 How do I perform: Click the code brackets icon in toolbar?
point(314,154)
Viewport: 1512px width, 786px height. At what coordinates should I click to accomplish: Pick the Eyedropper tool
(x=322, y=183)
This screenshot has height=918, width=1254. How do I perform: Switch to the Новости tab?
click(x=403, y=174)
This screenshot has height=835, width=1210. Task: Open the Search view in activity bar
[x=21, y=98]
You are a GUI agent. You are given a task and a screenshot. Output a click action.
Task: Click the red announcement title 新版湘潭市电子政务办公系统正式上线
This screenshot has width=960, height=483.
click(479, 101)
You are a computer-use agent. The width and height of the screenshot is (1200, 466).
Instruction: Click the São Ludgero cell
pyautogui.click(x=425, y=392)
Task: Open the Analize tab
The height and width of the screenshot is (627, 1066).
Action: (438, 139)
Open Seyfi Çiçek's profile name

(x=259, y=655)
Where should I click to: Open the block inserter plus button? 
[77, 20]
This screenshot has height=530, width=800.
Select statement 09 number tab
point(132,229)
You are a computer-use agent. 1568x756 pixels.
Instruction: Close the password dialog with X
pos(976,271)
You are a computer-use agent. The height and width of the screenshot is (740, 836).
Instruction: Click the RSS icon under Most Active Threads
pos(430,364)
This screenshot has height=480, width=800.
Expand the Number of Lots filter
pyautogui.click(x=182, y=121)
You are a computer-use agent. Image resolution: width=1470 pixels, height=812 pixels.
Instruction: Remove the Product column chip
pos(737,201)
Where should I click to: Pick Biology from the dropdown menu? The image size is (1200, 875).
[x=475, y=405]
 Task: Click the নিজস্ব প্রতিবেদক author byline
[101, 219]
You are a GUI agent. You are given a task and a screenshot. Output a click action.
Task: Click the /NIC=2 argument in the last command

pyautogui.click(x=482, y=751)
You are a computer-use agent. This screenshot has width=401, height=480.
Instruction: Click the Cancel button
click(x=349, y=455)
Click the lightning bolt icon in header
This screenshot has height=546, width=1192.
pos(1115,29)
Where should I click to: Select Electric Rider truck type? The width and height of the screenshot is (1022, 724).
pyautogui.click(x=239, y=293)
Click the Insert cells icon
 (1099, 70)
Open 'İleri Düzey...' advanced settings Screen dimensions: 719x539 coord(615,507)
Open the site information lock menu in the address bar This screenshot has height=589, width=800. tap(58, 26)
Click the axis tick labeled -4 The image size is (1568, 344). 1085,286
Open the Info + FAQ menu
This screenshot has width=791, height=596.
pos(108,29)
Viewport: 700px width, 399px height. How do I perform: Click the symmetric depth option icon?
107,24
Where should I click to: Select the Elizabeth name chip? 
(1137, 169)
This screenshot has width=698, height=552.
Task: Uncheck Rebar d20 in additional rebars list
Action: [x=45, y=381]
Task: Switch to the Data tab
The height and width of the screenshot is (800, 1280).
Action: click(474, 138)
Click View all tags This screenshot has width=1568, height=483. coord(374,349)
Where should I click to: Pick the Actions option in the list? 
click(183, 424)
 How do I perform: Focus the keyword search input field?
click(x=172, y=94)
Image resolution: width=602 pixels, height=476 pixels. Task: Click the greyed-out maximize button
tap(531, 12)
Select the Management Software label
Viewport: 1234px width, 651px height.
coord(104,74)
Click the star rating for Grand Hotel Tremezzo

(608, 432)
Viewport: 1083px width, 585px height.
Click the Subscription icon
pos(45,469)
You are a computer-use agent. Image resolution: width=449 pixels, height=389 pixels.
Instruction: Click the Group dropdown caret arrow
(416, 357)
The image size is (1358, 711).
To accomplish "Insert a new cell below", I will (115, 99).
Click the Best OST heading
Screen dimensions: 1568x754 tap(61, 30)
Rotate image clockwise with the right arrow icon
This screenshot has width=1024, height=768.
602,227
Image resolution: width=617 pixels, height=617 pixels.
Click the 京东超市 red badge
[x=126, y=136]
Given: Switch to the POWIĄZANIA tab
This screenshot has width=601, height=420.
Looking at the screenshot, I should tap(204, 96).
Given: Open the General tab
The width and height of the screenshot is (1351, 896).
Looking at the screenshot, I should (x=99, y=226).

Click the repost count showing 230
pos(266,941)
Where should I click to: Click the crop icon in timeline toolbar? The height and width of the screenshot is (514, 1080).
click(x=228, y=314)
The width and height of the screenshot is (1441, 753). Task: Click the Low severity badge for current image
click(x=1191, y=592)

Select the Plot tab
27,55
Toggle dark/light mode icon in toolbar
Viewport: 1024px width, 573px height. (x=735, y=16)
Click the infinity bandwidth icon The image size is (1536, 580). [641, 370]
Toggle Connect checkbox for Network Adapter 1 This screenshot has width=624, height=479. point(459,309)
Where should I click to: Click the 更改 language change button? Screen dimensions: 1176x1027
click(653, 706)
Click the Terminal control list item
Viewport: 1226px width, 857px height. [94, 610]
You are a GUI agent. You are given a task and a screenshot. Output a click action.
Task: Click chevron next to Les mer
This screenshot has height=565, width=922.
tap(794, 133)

------------------------------

* **Work instruction**
Output every entry again, exactly as given.

* **Output for this task**
 How do I perform: Click the code brackets icon in toolbar?
point(314,154)
Viewport: 1512px width, 786px height. At what coordinates should I click to accomplish: Pick the Eyedropper tool
(x=322, y=183)
This screenshot has height=918, width=1254. How do I perform: Switch to the Новости tab?
click(x=403, y=174)
This screenshot has height=835, width=1210. Task: Open the Search view in activity bar
[x=21, y=98]
You are a GUI agent. You are given a task and a screenshot. Output a click action.
Task: Click the red announcement title 新版湘潭市电子政务办公系统正式上线
This screenshot has width=960, height=483.
click(479, 101)
You are a computer-use agent. The width and height of the screenshot is (1200, 466).
Instruction: Click the São Ludgero cell
pyautogui.click(x=425, y=392)
Task: Open the Analize tab
The height and width of the screenshot is (627, 1066).
Action: (438, 139)
Open Seyfi Çiçek's profile name

(x=259, y=655)
Where should I click to: Open the block inserter plus button? 
[77, 20]
This screenshot has height=530, width=800.
Select statement 09 number tab
point(132,229)
You are a computer-use agent. 1568x756 pixels.
Instruction: Close the password dialog with X
pos(976,271)
You are a computer-use agent. The height and width of the screenshot is (740, 836).
Instruction: Click the RSS icon under Most Active Threads
pos(430,364)
This screenshot has height=480, width=800.
Expand the Number of Lots filter
pyautogui.click(x=182, y=121)
You are a computer-use agent. Image resolution: width=1470 pixels, height=812 pixels.
Instruction: Remove the Product column chip
pos(737,201)
Where should I click to: Pick Biology from the dropdown menu? The image size is (1200, 875).
[x=475, y=405]
 Task: Click the নিজস্ব প্রতিবেদক author byline
[101, 219]
You are a GUI agent. You are given a task and a screenshot. Output a click action.
Task: Click the /NIC=2 argument in the last command

pyautogui.click(x=482, y=751)
You are a computer-use agent. This screenshot has width=401, height=480.
Instruction: Click the Cancel button
click(x=349, y=455)
Click the lightning bolt icon in header
This screenshot has height=546, width=1192.
pos(1115,29)
Where should I click to: Select Electric Rider truck type? The width and height of the screenshot is (1022, 724).
pyautogui.click(x=239, y=293)
Click the Insert cells icon
 (1099, 70)
Open 'İleri Düzey...' advanced settings Screen dimensions: 719x539 coord(615,507)
Open the site information lock menu in the address bar This screenshot has height=589, width=800. tap(58, 26)
Click the axis tick labeled -4 The image size is (1568, 344). 1085,286
Open the Info + FAQ menu
This screenshot has width=791, height=596.
pos(108,29)
Viewport: 700px width, 399px height. How do I perform: Click the symmetric depth option icon?
107,24
Where should I click to: Select the Elizabeth name chip? 
(1137, 169)
This screenshot has width=698, height=552.
Task: Uncheck Rebar d20 in additional rebars list
Action: [x=45, y=381]
Task: Switch to the Data tab
The height and width of the screenshot is (800, 1280).
Action: click(474, 138)
Click View all tags This screenshot has width=1568, height=483. coord(374,349)
Where should I click to: Pick the Actions option in the list? 
click(183, 424)
 How do I perform: Focus the keyword search input field?
click(x=172, y=94)
Image resolution: width=602 pixels, height=476 pixels. Task: Click the greyed-out maximize button
tap(531, 12)
Select the Management Software label
Viewport: 1234px width, 651px height.
coord(104,74)
Click the star rating for Grand Hotel Tremezzo

(608, 432)
Viewport: 1083px width, 585px height.
Click the Subscription icon
pos(45,469)
You are a computer-use agent. Image resolution: width=449 pixels, height=389 pixels.
Instruction: Click the Group dropdown caret arrow
(416, 357)
The image size is (1358, 711).
To accomplish "Insert a new cell below", I will (115, 99).
Click the Best OST heading
Screen dimensions: 1568x754 tap(61, 30)
Rotate image clockwise with the right arrow icon
This screenshot has width=1024, height=768.
602,227
Image resolution: width=617 pixels, height=617 pixels.
Click the 京东超市 red badge
[x=126, y=136]
Given: Switch to the POWIĄZANIA tab
This screenshot has width=601, height=420.
Looking at the screenshot, I should tap(204, 96).
Given: Open the General tab
The width and height of the screenshot is (1351, 896).
Looking at the screenshot, I should (x=99, y=226).

Click the repost count showing 230
pos(266,941)
Where should I click to: Click the crop icon in timeline toolbar? The height and width of the screenshot is (514, 1080).
click(x=228, y=314)
The width and height of the screenshot is (1441, 753). Task: Click the Low severity badge for current image
click(x=1191, y=592)

Select the Plot tab
27,55
Toggle dark/light mode icon in toolbar
Viewport: 1024px width, 573px height. (x=735, y=16)
Click the infinity bandwidth icon The image size is (1536, 580). [641, 370]
Toggle Connect checkbox for Network Adapter 1 This screenshot has width=624, height=479. point(459,309)
Where should I click to: Click the 更改 language change button? Screen dimensions: 1176x1027
click(653, 706)
Click the Terminal control list item
Viewport: 1226px width, 857px height. [94, 610]
You are a GUI agent. You are given a task and a screenshot. Output a click action.
Task: Click chevron next to Les mer
This screenshot has height=565, width=922.
tap(794, 133)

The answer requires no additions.